Desde hace ya algún tiempo nos estamos enterando de que muchos políticos, de cualquier bando, se inventan o falsean su curriculum.
Uno que dice que es abogado, pero jamás ejerció. Otra que dice que era médica y resulta que era administrativa en un hospital. Otro que dice que es licenciado en Marketing… Y los que dicen que “tienen estudios” o lo que es lo mismo, carreras sin acabar. Y eso no es lo peor.
Lo peor es que no tienen ningún tipo de experiencia ni bagaje. Hay quién solo cuenta con un trabajo como monitora en un parque acuático o como cajera en un supermercado. Sin ir más lejos, aquí hemos tenido a “Periquitín” llevándose una leña de sueldo y sin tener titulación. ¿Cuántos habrá como él? Más de lo que imaginamos, seguro.

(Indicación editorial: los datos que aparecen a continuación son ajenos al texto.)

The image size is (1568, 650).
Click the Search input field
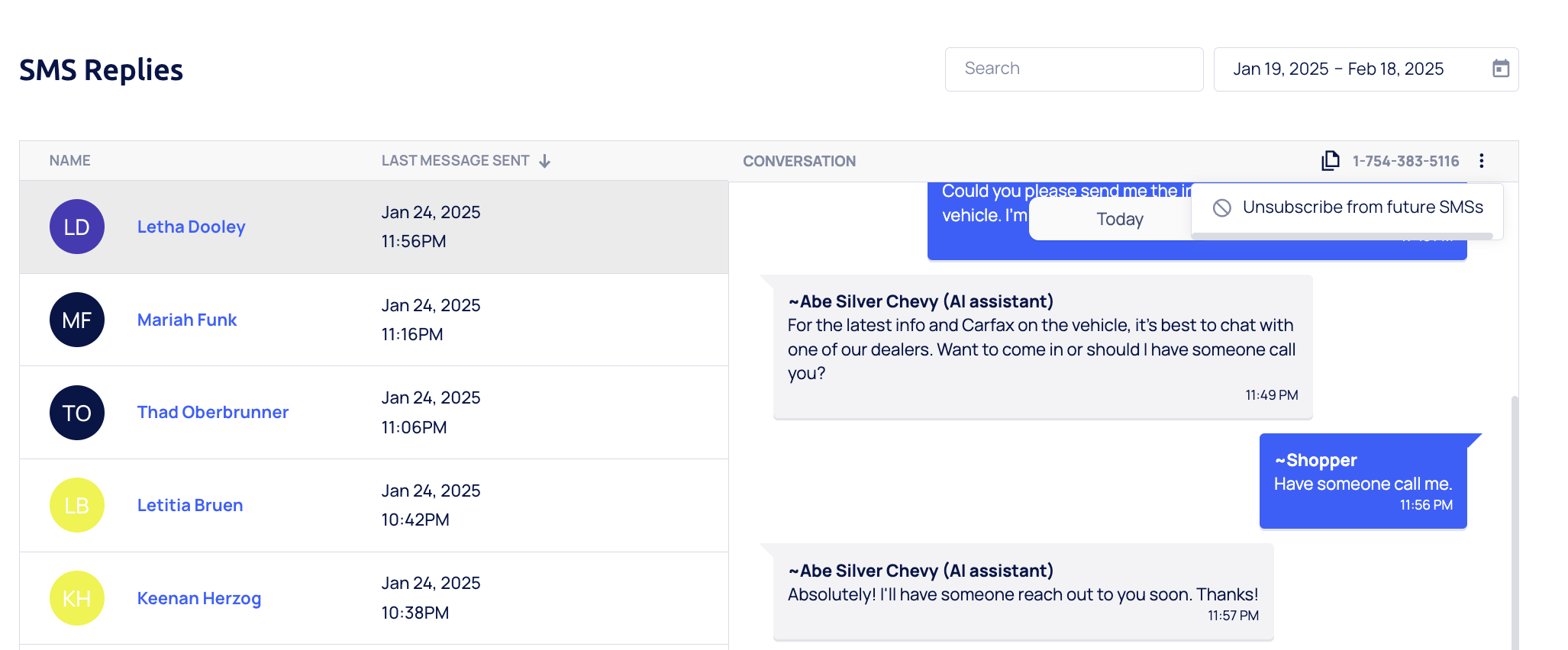click(x=1073, y=69)
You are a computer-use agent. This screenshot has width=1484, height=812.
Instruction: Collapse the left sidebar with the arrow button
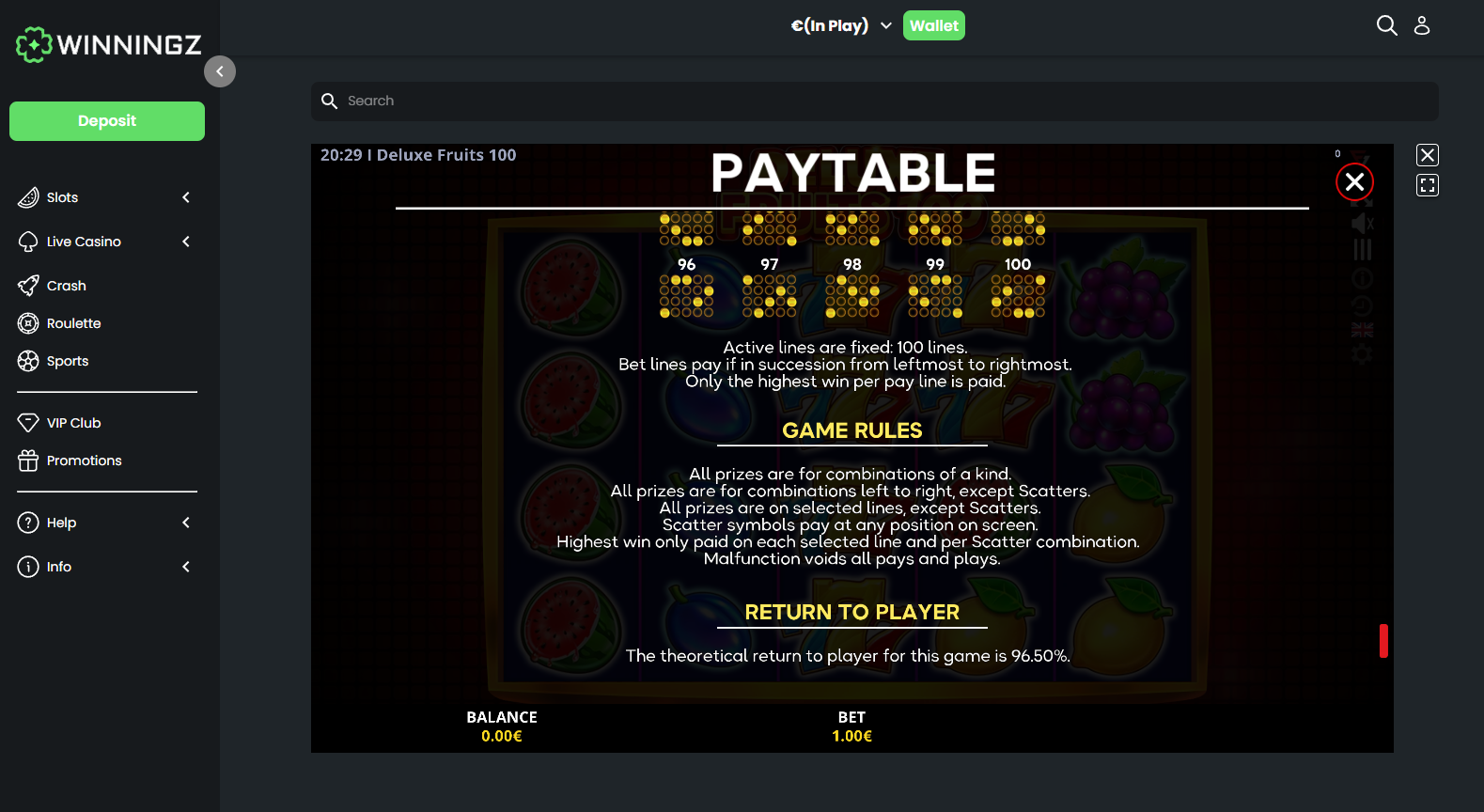220,71
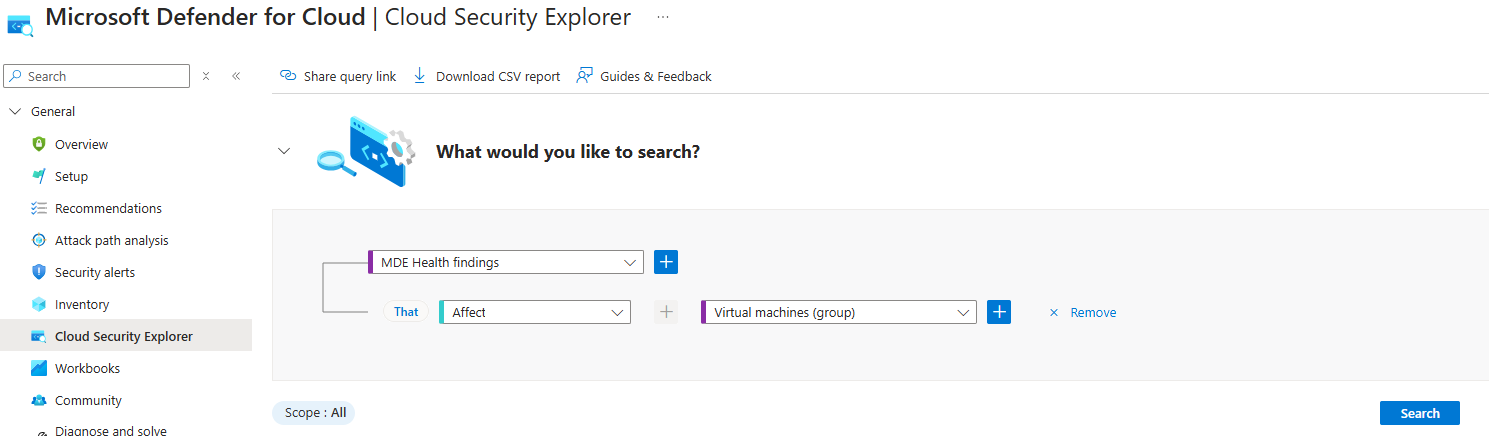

Pero es algo que pasa desde hace décadas, porque no se comprueba nada y cuando se descubre, muchas veces quien lo descubre, tiene que valorar si le vale la pena airearlo o callarse. Nunca sabes a qué político te van a poner al mando y te pueden defenestrar.
Lo que permite que esta cochambre llegue al poder, es que hemos tragado con una ley de partidos y unas normas del juego que están hechas para que esto ocurra.
Esta semana veíamos el famoso vídeo del “Comité del tangazo” del PSOE. Tras diez años de aquello y viendo donde nos ha llevado, ya podemos hacernos a una idea de lo que es el partido. Han quedado bien retratados todos.
Gente que como se decía antes, “han echado los dientes” en la sede del partido.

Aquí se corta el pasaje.